What is required |
In the data below, can you change "screenshot" to "screen capture" throughout the stretch from the line containing "has width=1366, height=768." through the end of the data, keeping everything else the same? Return only those lines, with the pictures left out.

Data shown |
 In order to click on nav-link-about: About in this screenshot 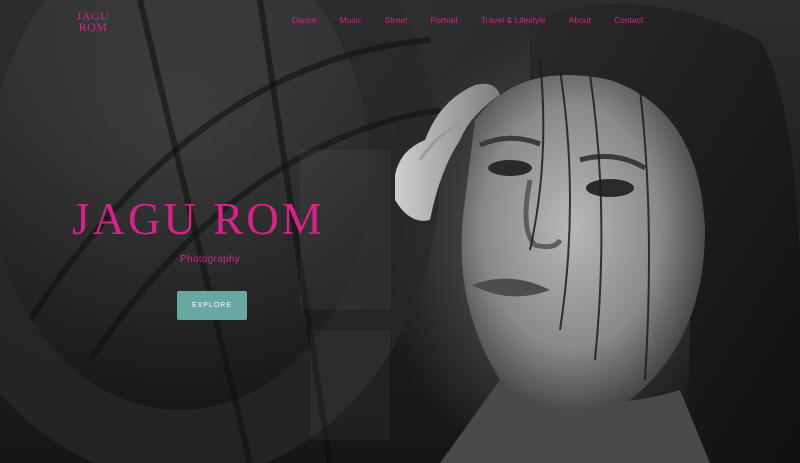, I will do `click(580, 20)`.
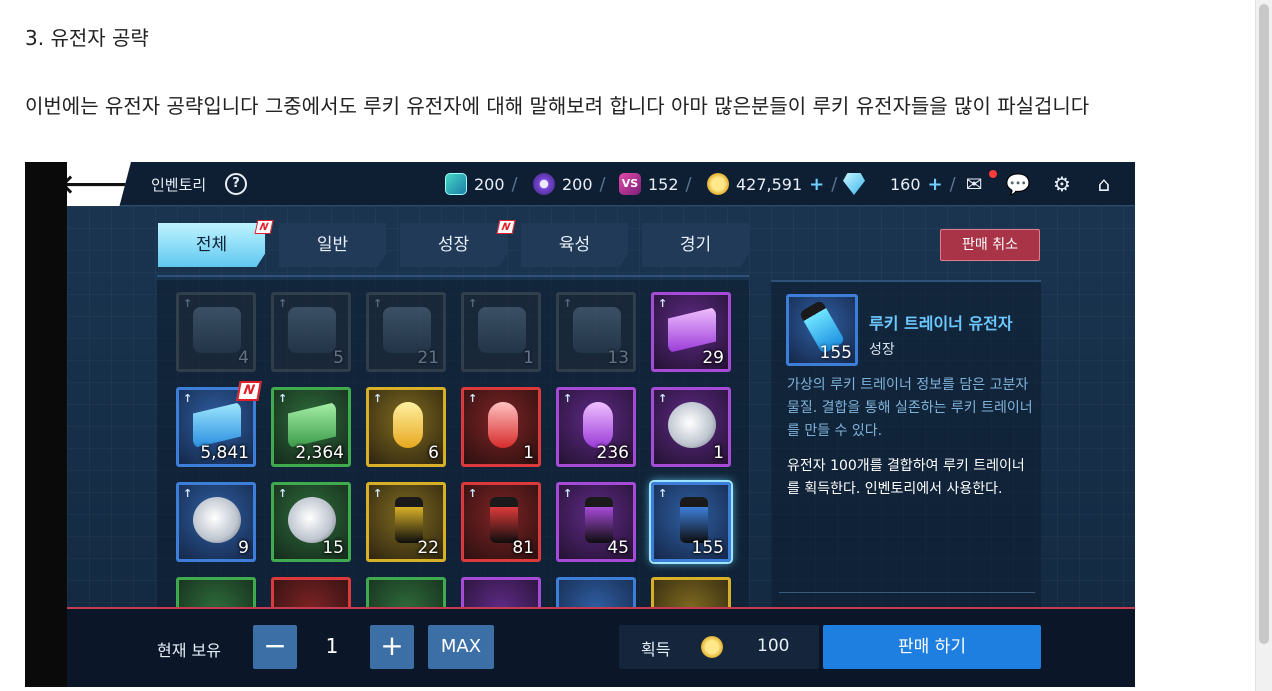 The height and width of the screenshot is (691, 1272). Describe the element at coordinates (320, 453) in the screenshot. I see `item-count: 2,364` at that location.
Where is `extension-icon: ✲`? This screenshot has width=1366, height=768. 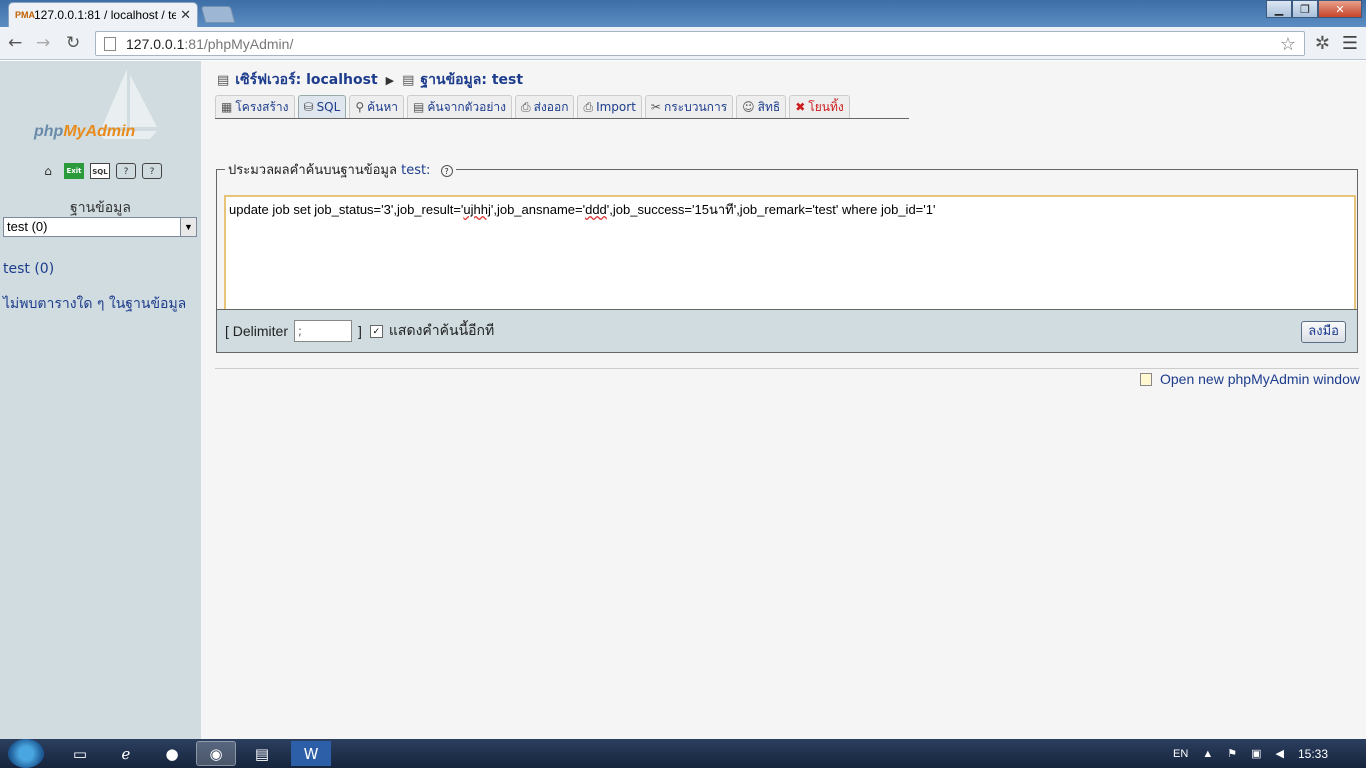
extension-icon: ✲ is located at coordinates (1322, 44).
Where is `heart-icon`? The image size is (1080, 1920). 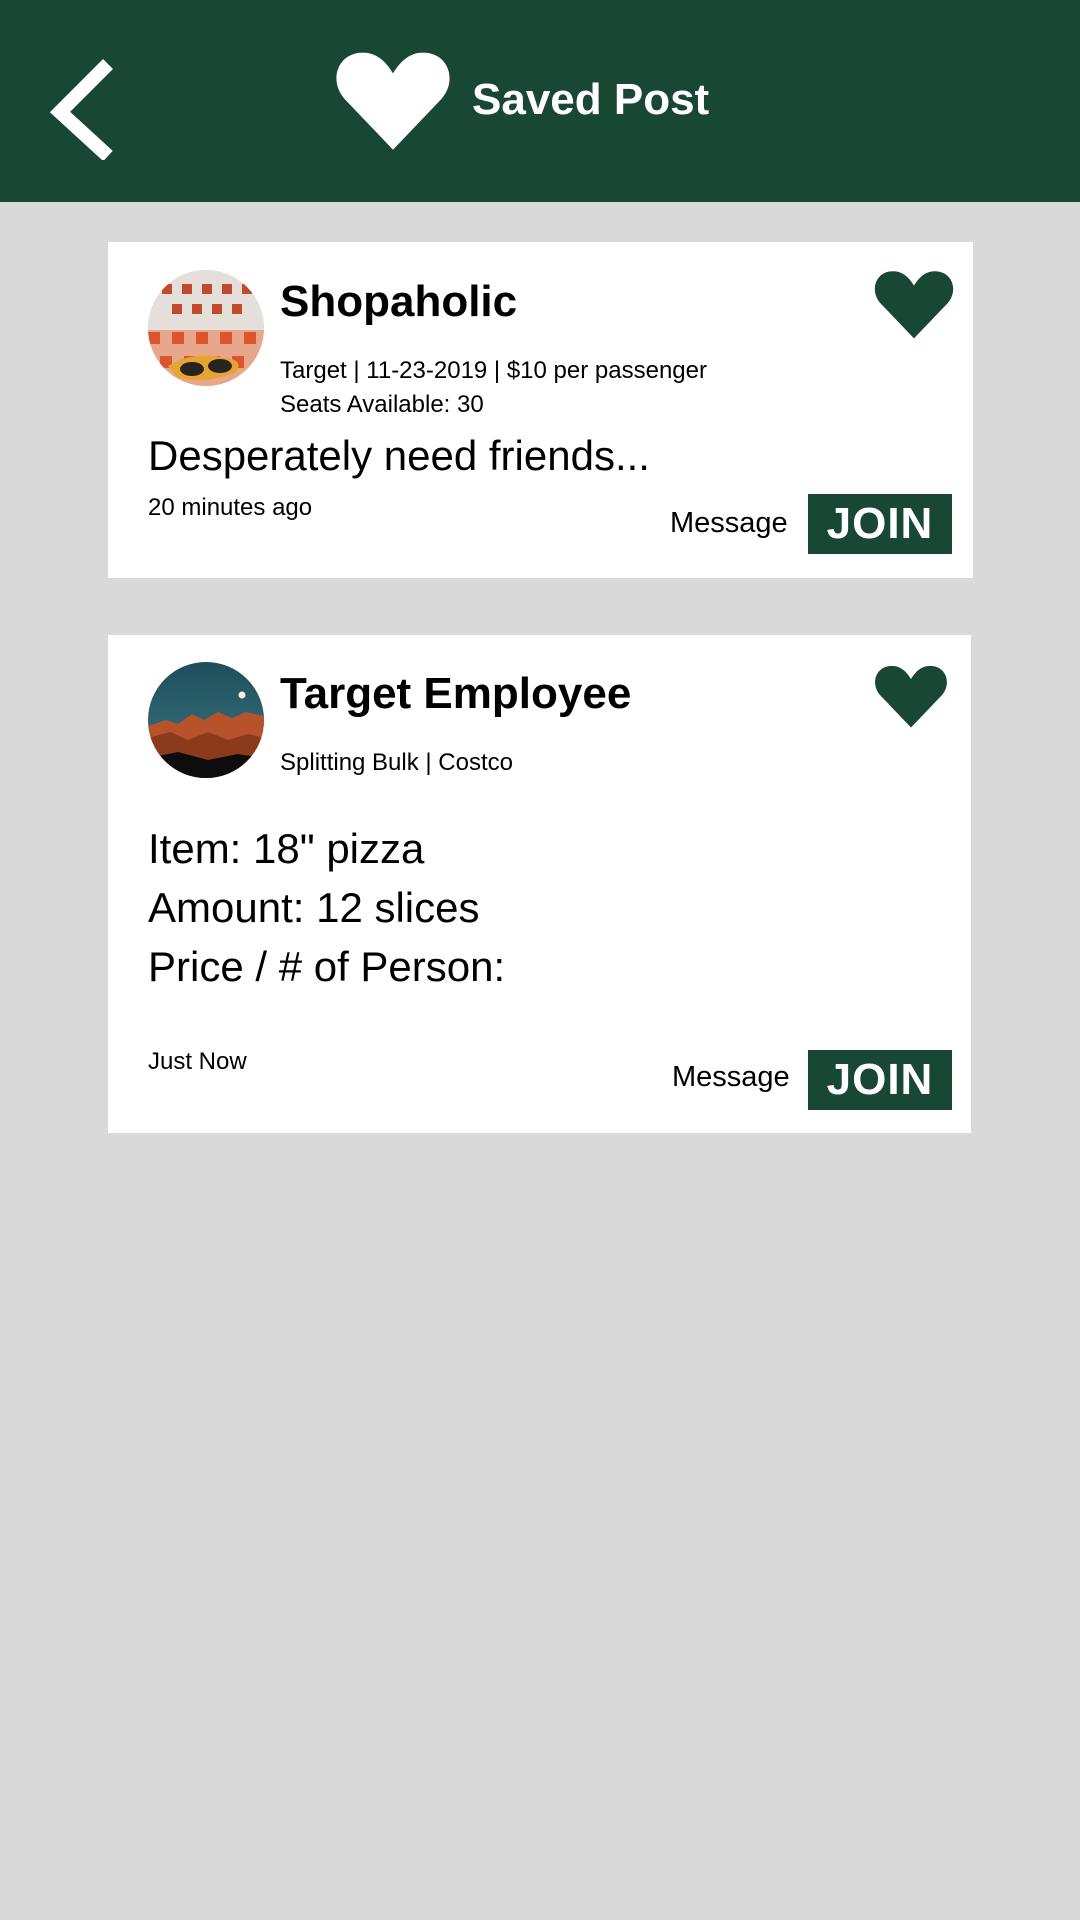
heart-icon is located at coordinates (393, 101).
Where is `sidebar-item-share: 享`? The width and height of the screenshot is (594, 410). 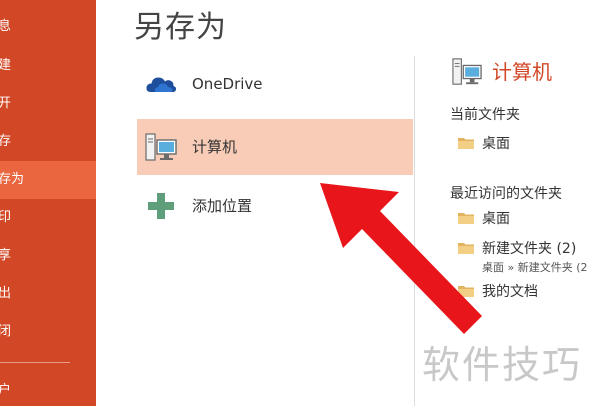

Exercise solution |
Where is `extension-icon: ✲`? This screen capture has width=1366, height=768. 
extension-icon: ✲ is located at coordinates (1322, 44).
Where is `heart-icon`? The image size is (1080, 1920). 
heart-icon is located at coordinates (393, 101).
Where is `sidebar-item-share: 享`? The width and height of the screen capture is (594, 410). 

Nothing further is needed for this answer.